Start of Records shown

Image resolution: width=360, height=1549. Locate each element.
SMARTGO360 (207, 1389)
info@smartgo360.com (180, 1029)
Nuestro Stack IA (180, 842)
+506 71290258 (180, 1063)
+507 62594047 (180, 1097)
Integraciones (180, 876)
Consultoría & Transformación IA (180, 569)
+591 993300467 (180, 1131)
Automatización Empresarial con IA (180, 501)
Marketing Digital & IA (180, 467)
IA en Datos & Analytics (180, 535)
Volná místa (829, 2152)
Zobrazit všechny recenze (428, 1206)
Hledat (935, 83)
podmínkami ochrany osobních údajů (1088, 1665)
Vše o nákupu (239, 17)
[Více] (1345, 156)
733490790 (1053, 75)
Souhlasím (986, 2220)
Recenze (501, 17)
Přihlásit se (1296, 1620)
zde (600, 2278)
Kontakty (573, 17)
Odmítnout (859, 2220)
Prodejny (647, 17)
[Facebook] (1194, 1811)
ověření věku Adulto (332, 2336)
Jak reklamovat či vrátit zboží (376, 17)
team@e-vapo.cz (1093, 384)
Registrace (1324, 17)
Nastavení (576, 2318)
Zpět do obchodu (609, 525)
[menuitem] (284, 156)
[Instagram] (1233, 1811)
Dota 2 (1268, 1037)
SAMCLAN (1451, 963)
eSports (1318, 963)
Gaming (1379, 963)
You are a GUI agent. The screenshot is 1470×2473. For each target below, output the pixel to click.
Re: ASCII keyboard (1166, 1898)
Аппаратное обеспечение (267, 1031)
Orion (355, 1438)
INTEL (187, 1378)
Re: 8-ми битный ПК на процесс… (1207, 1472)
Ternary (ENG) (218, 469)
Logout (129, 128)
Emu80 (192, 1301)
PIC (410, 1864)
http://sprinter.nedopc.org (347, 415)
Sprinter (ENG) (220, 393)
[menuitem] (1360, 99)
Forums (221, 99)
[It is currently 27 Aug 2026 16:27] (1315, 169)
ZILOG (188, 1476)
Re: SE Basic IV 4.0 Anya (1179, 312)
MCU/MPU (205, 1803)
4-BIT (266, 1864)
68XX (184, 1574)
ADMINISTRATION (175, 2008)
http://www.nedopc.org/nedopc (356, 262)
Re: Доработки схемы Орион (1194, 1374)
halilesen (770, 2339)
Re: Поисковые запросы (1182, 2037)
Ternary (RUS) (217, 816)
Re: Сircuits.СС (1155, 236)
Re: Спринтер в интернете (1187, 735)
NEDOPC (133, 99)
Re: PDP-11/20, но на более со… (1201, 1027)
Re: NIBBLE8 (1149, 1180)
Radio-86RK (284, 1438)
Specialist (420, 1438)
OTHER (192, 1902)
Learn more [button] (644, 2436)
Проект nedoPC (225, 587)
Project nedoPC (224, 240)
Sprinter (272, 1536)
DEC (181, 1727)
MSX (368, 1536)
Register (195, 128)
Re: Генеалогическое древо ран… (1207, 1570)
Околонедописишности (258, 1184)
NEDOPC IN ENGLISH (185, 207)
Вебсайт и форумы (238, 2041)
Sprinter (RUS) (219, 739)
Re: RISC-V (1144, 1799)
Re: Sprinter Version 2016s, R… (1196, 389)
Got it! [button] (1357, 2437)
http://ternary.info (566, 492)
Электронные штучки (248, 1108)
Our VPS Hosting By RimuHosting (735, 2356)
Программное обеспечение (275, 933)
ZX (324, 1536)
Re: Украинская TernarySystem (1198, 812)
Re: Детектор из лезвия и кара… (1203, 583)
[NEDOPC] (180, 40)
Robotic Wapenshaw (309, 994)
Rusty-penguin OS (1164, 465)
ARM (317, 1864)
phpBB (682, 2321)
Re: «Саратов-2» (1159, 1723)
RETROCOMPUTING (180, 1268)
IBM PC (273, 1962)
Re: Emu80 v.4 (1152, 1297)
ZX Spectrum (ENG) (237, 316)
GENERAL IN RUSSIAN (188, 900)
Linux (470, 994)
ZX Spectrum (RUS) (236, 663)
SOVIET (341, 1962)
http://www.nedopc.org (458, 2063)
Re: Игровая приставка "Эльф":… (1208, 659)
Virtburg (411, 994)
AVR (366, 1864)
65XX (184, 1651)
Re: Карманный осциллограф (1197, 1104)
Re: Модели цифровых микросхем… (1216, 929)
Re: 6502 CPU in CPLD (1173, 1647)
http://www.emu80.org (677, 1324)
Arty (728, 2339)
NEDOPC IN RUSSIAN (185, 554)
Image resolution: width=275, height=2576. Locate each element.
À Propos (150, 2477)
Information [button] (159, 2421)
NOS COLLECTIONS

End of Records shown

#### Assignment:
Only an exact copy of the listing above, from its first line up to and including the line with "Re: Поисковые запросы (1182, 2037)", counts as the answer.

#### Exercise output:
Image resolution: width=360, height=1549. Locate each element.
SMARTGO360 (207, 1389)
info@smartgo360.com (180, 1029)
Nuestro Stack IA (180, 842)
+506 71290258 (180, 1063)
+507 62594047 (180, 1097)
Integraciones (180, 876)
Consultoría & Transformación IA (180, 569)
+591 993300467 (180, 1131)
Automatización Empresarial con IA (180, 501)
Marketing Digital & IA (180, 467)
IA en Datos & Analytics (180, 535)
Volná místa (829, 2152)
Zobrazit všechny recenze (428, 1206)
Hledat (935, 83)
podmínkami ochrany osobních údajů (1088, 1665)
Vše o nákupu (239, 17)
[Více] (1345, 156)
733490790 (1053, 75)
Souhlasím (986, 2220)
Recenze (501, 17)
Přihlásit se (1296, 1620)
zde (600, 2278)
Kontakty (573, 17)
Odmítnout (859, 2220)
Prodejny (647, 17)
[Facebook] (1194, 1811)
ověření věku Adulto (332, 2336)
Jak reklamovat či vrátit zboží (376, 17)
team@e-vapo.cz (1093, 384)
Registrace (1324, 17)
Nastavení (576, 2318)
Zpět do obchodu (609, 525)
[menuitem] (284, 156)
[Instagram] (1233, 1811)
Dota 2 (1268, 1037)
SAMCLAN (1451, 963)
eSports (1318, 963)
Gaming (1379, 963)
You are a GUI agent. The screenshot is 1470×2473. For each target below, output the pixel to click.
Re: ASCII keyboard (1166, 1898)
Аппаратное обеспечение (267, 1031)
Orion (355, 1438)
INTEL (187, 1378)
Re: 8-ми битный ПК на процесс… (1207, 1472)
Ternary (ENG) (218, 469)
Logout (129, 128)
Emu80 (192, 1301)
PIC (410, 1864)
http://sprinter.nedopc.org (347, 415)
Sprinter (ENG) (220, 393)
[menuitem] (1360, 99)
Forums (221, 99)
[It is currently 27 Aug 2026 16:27] (1315, 169)
ZILOG (188, 1476)
Re: SE Basic IV 4.0 Anya (1179, 312)
MCU/MPU (205, 1803)
4-BIT (266, 1864)
68XX (184, 1574)
ADMINISTRATION (175, 2008)
http://www.nedopc.org/nedopc (356, 262)
Re: Доработки схемы Орион (1194, 1374)
halilesen (770, 2339)
Re: Поисковые запросы (1182, 2037)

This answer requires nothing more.